What is Bail?

When you’re arrested, the court will either remand you to jail until your court date, release you on your own recognizance, or they will set a bail amount, which is a specific amount of money that you need to pay to the court to ensure that you will appear at any future court dates.

The Eighth Amendment to the Constitution states that bail shall not be excessive, nor shall it be used as a main way to make money for the government.  It is also not to be a form of punishment, merely for a way to get a person out of jail and motivated to appear at pending court dates.

The amount of the bail, or whether to allow bail to be posted at all, is determined by the court by looking at several factors such as:

  • The jurisdiction’s bail schedule. Typically there is a standard bail schedule for each crime depending on the jurisdiction where the crime took place.  This schedule makes a recommendation of a bail amount for each crime.
  • Criminal record.  Are there violent or serious crimes on the defendant’s criminal record?  If so, he may be considered a risk to society and remanded to jail.
  • The nature of the crime.  What is its severity? For the most severe crimes, bail may be denied or set especially high.
  • Potential penalty of the charged offense.  If the defendant is facing a capital sentence or life in prison without the possibility of parole, he may feel as though he has nothing to lose by fleeing the jurisdiction, state or country.
  • Family ties.  Does the defendant have close family ties in the community?  Those defendants with ties to family in the community are less likely to flee.
  • Employment history, length of residency and reputation in the community.   Again, close ties to an area decrease the inclination to flee.
  • Previous “failure to appear” orders.  If there is a history of the defendant not appearing at his scheduled court appearances, the court may assume that he will only repeat it and deny bail.
  • History of mental illness and substance abuse.  A mental evaluation may be requested before the decision for bail.  If there is a history of substance abuse or drugs were a factor in the crime, completion of a drug treatment program may be a condition of bail.
  • Known aliases or false ID’s.  These may make it easier for the defendant to flee.
  • Whether or not the defendant is currently on bail for another crime or has any outstanding warrants.
  • Whether or not the defendant is currently on parole or pending appeal of a criminal conviction.
  • The defendant’s wealth.  If the defendant is wealthy, bail may not be as much of an incentive to show up for court appearances and could make it easier for the defendant to flee the country.
  • The Risk to Public Safety.  The court looks at whether or not the defendant will pose a risk to the public at large.  Some jurisdictions are not allowed to consider this, but most still can.
  • Nation of origin.  If the defendant is from another country, he or she may attempt to return there.

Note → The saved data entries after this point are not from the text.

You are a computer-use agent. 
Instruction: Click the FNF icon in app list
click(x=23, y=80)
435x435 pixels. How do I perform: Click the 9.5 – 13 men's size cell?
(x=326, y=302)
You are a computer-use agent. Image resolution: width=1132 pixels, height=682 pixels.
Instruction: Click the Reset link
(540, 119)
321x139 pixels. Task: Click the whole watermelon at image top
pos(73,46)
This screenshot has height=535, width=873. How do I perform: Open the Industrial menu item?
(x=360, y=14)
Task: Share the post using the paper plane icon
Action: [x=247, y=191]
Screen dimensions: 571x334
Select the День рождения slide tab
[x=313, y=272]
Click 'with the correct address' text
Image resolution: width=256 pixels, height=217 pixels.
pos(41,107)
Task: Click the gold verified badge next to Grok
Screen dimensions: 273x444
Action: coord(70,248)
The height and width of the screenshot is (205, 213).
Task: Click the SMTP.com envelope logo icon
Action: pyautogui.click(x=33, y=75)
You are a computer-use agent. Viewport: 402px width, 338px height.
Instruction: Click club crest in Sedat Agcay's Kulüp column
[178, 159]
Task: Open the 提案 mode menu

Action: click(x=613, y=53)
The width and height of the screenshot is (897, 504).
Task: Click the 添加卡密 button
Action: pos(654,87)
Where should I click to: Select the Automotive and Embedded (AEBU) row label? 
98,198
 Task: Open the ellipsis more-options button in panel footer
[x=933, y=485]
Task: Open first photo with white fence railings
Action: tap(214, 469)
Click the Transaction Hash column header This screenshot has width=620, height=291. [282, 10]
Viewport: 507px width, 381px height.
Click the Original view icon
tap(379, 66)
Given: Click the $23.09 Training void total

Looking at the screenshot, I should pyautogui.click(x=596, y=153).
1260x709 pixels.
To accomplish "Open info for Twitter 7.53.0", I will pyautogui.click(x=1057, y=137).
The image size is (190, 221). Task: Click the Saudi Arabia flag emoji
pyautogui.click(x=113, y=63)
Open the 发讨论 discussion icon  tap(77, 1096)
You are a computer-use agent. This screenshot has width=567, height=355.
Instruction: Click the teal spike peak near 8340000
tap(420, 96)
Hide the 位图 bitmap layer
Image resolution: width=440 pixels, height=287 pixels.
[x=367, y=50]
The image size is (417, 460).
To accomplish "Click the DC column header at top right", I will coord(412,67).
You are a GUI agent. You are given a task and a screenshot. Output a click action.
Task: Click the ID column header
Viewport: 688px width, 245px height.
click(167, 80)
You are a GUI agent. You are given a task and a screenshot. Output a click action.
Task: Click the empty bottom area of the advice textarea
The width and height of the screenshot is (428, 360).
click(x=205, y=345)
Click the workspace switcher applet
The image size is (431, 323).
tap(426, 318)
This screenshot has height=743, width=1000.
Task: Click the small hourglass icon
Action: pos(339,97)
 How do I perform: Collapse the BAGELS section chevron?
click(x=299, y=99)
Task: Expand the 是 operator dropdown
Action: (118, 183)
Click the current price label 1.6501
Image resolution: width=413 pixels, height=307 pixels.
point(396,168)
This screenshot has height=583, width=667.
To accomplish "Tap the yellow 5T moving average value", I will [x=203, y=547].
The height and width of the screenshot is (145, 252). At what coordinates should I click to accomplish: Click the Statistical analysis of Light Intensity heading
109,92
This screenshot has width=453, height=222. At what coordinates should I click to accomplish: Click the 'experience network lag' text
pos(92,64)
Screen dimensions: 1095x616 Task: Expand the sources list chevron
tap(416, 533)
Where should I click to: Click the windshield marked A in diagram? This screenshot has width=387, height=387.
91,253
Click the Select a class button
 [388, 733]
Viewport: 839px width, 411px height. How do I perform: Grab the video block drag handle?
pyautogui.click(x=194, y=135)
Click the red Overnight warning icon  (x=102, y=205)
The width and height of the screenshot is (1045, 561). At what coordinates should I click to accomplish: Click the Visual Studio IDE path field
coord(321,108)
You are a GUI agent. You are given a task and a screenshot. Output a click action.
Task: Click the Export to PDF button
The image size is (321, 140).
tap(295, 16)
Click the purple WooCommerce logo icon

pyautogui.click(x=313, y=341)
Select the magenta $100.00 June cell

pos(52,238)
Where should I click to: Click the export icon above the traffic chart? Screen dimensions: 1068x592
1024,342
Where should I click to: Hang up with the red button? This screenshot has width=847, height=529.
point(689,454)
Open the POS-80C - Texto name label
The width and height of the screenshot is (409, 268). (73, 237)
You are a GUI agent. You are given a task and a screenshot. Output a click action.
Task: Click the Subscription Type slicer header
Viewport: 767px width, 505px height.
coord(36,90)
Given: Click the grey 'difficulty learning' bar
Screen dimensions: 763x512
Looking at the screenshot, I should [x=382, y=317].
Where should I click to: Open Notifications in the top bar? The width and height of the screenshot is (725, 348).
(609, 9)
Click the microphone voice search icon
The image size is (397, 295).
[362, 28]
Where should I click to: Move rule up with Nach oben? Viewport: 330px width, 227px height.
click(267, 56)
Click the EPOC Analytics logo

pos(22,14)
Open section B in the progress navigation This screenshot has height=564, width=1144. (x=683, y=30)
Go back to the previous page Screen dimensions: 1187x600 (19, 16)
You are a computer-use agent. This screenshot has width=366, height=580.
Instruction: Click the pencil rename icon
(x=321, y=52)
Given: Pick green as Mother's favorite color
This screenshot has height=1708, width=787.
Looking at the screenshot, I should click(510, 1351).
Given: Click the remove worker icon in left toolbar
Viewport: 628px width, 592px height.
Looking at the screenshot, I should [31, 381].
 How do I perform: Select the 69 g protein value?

The bail system is meant to be unbiased and begins by looking at the standard bail schedule, which is made up of standards set by the state or jurisdiction for each crime, and the court may choose to customize it to fit the individual circumstance of the defendant.  More and more courts are relying on a mathematical algorithm that uses many of the same factors that a court does to assess the risk that the defendant will appear in court or will commit another crime.  It is meant to not only streamline the bail process but to also take out any biases towards defendants or to specific crimes.  This is not a computer making the decision on bail, however, it is merely a recommendation, as is the bail schedule, to the court which has the final decision.